Polska i kraje bałtyckie gotowe na atak Rosji
Według doniesień niemieckiego tabloidu „Bild” Polska, Litwa, Łotwa i Estonia aktywnie opracowują plan obrony na wypadek rosyjskiej agresji. Scenariusz ten zakłada natychmiastowe kontruderzenie na strategiczne cele, w tym bezpośredni atak na Petersburg, jeśli Rosja wkroczy na terytoria tych państw.
Generał Rajmund Andrzejczak, były szef polskiego Sztabu Generalnego, podczas konferencji „Defending Baltics” w Wilnie, podkreślił, że reakcja nastąpi nie “pierwszego dnia, lecz w pierwszej minucie” po ewentualnej agresji.
Polska, Litwa, Łotwa i Estonia aktywnie pracują nad planami obrony na wypadek rosyjskiej agresji, które przewidują natychmiastowe kontruderzenie na strategiczne cele, w tym atak na Petersburg. Generał Rajmund Andrzejczak podkreślił, że odpowiedź nastąpi nie „pierwszego dnia, lecz w pierwszej minucie” po ewentualnym wkroczeniu rosyjskich wojsk na terytoria tych państw.
Kestutis Budrys, doradca prezydenta Litwy ds. bezpieczeństwa narodowego, ostrzegł, że po zakończeniu wojny w Ukrainie Rosja może skierować swoje imperialistyczne ambicje na kraje bałtyckie i Polskę. Zagrożenie to wzrośnie, jeśli Białoruś stanie się w pełni zależna od Rosji w ramach tzw. Państwa Związkowego. Polska, przewidując taki scenariusz, zakupiła 800 rakiet o zasięgu do 900 kilometrów, gotowych do natychmiastowego użycia w razie potrzeby.
Generał Raimundas Vaikšnoras, dowódca litewskiej armii, dodał, że kraje bałtyckie muszą być gotowe do samodzielnej reakcji bez czekania na decyzje NATO dotyczące Artykułu 5, co odzwierciedla rosnącą potrzebę szybkiego działania w obliczu potencjalnej rosyjskiej agresji.

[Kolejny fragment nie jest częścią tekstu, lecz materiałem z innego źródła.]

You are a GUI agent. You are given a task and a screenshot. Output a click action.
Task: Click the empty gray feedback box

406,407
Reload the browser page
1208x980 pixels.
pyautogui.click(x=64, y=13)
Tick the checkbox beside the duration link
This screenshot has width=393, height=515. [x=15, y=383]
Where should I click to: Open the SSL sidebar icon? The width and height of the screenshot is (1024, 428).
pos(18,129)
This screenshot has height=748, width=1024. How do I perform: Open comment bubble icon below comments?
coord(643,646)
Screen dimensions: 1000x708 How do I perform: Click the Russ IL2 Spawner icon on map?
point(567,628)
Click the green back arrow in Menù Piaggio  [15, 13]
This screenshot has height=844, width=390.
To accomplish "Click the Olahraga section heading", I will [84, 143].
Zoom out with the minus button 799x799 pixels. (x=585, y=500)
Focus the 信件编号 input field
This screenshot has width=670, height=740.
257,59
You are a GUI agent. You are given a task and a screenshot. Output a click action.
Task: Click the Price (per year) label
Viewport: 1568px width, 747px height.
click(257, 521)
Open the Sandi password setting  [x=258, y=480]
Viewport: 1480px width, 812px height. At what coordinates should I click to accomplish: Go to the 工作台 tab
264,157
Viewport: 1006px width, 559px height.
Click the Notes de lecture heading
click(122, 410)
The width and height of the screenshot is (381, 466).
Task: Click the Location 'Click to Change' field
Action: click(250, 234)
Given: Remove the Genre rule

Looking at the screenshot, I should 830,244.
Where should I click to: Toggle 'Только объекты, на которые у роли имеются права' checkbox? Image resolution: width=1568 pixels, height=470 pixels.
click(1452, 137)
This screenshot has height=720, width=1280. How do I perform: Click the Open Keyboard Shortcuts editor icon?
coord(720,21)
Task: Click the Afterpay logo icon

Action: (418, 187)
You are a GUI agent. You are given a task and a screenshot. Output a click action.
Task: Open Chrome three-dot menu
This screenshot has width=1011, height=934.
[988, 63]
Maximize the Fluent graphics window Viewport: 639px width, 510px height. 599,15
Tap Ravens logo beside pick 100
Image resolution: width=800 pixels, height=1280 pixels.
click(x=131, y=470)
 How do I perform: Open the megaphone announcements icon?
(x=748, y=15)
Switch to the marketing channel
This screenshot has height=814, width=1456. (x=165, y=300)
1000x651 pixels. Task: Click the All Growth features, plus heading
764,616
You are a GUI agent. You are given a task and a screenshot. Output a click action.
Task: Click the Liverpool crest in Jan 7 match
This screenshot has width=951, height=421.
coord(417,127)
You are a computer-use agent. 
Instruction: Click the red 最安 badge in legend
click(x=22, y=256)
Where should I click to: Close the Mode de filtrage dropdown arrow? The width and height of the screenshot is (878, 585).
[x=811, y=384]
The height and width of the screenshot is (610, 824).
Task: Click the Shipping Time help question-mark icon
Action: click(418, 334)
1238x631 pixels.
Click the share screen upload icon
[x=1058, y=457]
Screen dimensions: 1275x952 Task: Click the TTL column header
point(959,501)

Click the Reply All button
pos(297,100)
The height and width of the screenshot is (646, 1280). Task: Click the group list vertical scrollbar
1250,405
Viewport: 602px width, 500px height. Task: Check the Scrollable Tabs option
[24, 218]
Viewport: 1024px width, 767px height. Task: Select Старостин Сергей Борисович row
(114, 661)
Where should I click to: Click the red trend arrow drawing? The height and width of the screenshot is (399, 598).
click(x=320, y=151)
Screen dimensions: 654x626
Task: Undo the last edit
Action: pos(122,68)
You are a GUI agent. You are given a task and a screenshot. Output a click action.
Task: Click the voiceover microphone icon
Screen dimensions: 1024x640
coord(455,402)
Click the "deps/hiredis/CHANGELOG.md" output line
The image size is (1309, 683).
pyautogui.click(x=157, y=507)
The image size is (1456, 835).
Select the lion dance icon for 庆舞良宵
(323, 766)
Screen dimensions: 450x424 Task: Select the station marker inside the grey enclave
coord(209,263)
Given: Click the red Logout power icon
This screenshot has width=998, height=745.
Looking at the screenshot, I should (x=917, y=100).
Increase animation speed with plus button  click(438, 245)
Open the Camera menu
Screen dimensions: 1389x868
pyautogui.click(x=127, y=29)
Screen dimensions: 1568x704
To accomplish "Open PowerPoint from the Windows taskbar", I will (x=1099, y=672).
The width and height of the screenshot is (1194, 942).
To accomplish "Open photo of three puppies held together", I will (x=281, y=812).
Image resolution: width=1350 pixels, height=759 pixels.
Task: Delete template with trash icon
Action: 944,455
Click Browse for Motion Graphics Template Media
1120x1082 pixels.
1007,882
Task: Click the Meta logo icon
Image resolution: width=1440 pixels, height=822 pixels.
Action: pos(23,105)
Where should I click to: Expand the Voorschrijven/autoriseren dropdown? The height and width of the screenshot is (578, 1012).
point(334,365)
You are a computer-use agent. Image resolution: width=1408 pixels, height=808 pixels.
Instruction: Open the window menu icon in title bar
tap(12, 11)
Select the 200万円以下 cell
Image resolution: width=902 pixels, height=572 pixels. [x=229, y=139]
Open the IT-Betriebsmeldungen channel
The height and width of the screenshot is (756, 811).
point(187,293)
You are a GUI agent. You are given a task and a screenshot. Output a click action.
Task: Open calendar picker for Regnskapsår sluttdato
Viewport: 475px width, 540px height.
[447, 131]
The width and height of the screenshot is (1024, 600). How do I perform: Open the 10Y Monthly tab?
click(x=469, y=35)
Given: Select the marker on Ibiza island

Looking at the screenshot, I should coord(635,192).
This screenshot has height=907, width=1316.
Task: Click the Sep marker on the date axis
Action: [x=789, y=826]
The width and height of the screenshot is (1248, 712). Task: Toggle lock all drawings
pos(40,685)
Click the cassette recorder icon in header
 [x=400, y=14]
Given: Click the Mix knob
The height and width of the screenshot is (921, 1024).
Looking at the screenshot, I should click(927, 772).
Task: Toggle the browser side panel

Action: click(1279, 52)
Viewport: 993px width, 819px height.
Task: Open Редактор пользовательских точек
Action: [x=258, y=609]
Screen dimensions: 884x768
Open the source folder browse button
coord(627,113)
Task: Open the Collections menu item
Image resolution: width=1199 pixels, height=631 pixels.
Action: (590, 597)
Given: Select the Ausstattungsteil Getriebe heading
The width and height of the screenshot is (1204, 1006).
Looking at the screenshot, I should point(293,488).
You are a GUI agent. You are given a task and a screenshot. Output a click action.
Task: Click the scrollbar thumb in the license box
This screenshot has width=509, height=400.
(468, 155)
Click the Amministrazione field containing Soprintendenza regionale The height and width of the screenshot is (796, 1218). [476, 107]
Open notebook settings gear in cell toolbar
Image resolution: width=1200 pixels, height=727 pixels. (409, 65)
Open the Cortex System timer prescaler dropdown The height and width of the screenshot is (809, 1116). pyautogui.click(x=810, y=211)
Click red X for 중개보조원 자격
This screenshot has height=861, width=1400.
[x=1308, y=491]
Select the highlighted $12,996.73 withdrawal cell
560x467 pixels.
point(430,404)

Strategia ta jest kluczowa w kontekście wzrastającego napięcia w regionie i potencjalnych działań ze strony Rosji, zwłaszcza jeśli uzyska przewagę w Ukrainie.
Trudno powiedzieć, jak zachowają się na wypadek takiego ataku Polski na Rosję nasi partnerzy z NATO. Wojna z Rosją, zwłaszcza bez gwarantowanego wsparcia Sojuszu, może postawić Polskę w dramatycznej sytuacji. Zgodnie z ostrzeżeniami ekspertów, Artykuł 5 Traktatu Północnoatlantyckiego, który zobowiązuje do wspólnej obrony w przypadku ataku na jedno z państw członkowskich, może nie zadziałać natychmiastowo, co oznacza, że Polska musiałaby walczyć bez natychmiastowego wsparcia sojuszników.
W praktyce może to wyglądać podobnie jak w przypadku Ukrainy – kraje NATO, takie jak USA czy Wielka Brytania, mogą dostarczać pomoc wojskową i finansową, ale decyzja o zaangażowaniu sił zbrojnych będzie pozostawała w gestii poszczególnych rządów.
Taka strategia wojenna stawia Polskę w bardzo trudnej sytuacji. Władze muszą być świadome, że ewentualne działania mogą prowadzić do długotrwałej wojny z Rosją, bez gwarantowanego wsparcia militarnego ze strony NATO. Oznacza to, że Polska, podobnie jak Ukraina, może zostać zmuszona do samotnej walki na froncie, licząc jedynie na pomoc materialną i dyplomatyczną od niektórych państw Zachodu. Dla Polski byłby to dramatyczny scenariusz, który stawia pod znakiem zapytania bezpieczeństwo kraju i jego przyszłość w obliczu rosyjskiej agresji.